"O Zeus, thou art a worse friend than I deemed. Though a mortal,
I exceed thee in worth, god though thou art, for I have never
abandoned my son's children. Thou canst not save thy friends;
either thou art ignorant or unjust in thy nature."

As they are led out to slaughter, Amphitryon makes what he is sure is a vain appeal to Heaven to send succour. At that moment the hero himself appears. Seeing his family clad in mourning, he inquires the reason. At first his intention is to attack Lycus openly, but Amphitryon bids him wait within; he will tell Lycus that his victims are sitting as suppliants on the hearth; when the King enters Heracles may slay him without trouble.

When vengeance has been taken Iris descends from heaven, sent by Hera to stain Heracles with kindred bloodshed. She summons Madness who is unwilling to afflict any man, much less a famous hero. Reluctantly consenting she sets to work. A messenger rushes out telling the sequel. Heracles slew two of his children and was barely prevented from destroying his father by the intervention of Athena. He reappears in his right mind, followed by Amphitryon who vainly tries to console him. Theseus who accompanied Heracles to the lower world hurries in on hearing a vague rumour. To him Heracles relates his life of never-ending sorrow. Conscious of guilt and afraid of contaminating any who touch him, he at length consents to go to Athens with Theseus for purification. He departs in sorrow, bidding his father bury the slain children.
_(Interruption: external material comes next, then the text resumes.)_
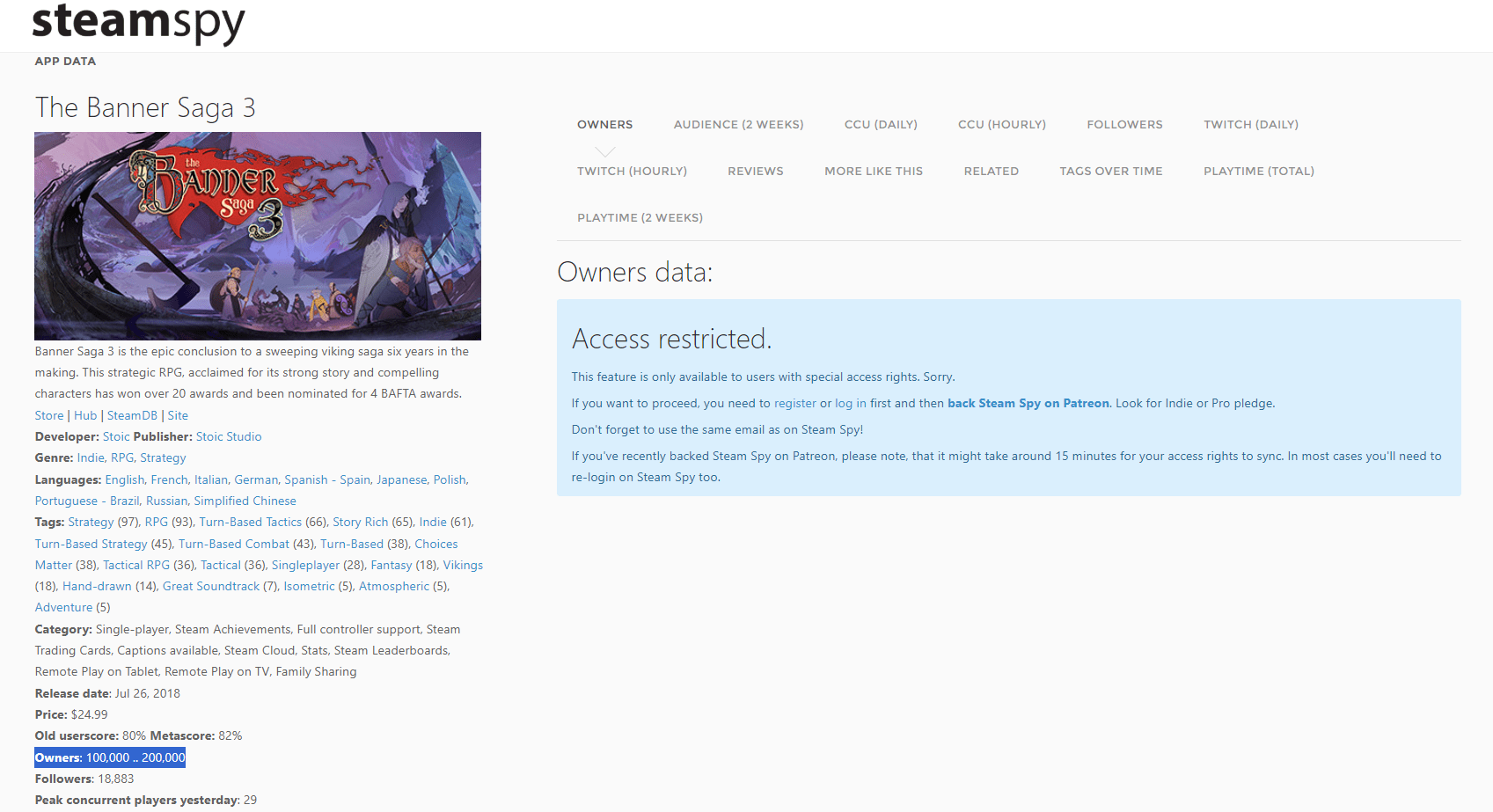Switch to the Audience (2 weeks) tab
Image resolution: width=1493 pixels, height=812 pixels.
[738, 125]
Like the Hecuba, this play consists of two very loosely connected parts. The second is decidedly unconvincing. Madness has never been treated in literature with more power than in Hamlet and Lear. Besides Shakespeare's work, the description in the mouth of a messenger, though vivid enough, is less effective, for "what is set before the eyes excites us more than what is dropped into our ears" as Horace remarks. But the point of the play is the seemingly undeserved suffering which is the lot of a good character. This is the theme of many a Psalm in the Bible; its answer is just this—"Whom the Lord loveth He chasteneth."
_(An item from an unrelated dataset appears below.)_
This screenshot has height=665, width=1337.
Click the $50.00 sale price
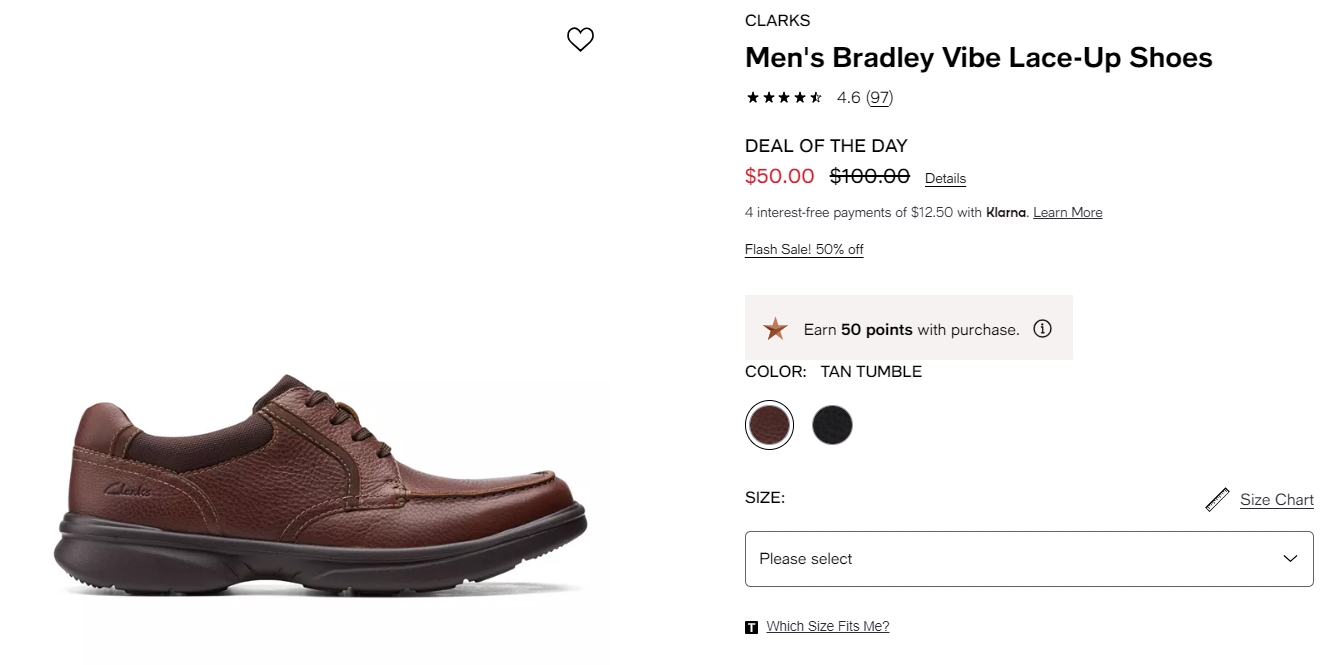[x=780, y=176]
In 415 Euripides told how Hecuba lost her last remaining child Cassandra. The plot of the Trojan Women is outlined by Poseidon and Athena who threaten the Greeks with their hatred for burning the temples of Troy. After a long and powerful lament the captive women are told their fate by the herald Talthybius. Cassandra is to be married to Agamemnon. She rushes in prophesying wildly. On recovering calm speech she bids her mother crown her with garlands of victory, for her bridal will bring Agamemnon to his death, avenging her city and its folk. Triumphantly she passes to her appointed work of ruin.

Andromache follows her, assigned to Neoptolemus. She sadly points out how her faithfulness to Hector has brought her into slavery with a proud master.

"Is not Polyxena's fate agony less than mine? I have not that thing
which is left to all mortals, hope, nor may I flatter my mind heart
with any good to come, though it is sweet to even to dream of it."

This despair is rendered more hopeless when she learns that the Greeks have decided to throw her little son Astyanax from the walls.

Menelaus comes forward, gloating at the revenge he hopes to wreak on Helen. On seeing him Hecuba first prays:—

"Thou who art earth's support and hast thy seat on earth, whoever
thou art, past finding out, Zeus, whether thou art a natural
Necessity or man's Intelligence, to thee I pray. Moving in a
noiseless path thou orderest all things human in righteousness."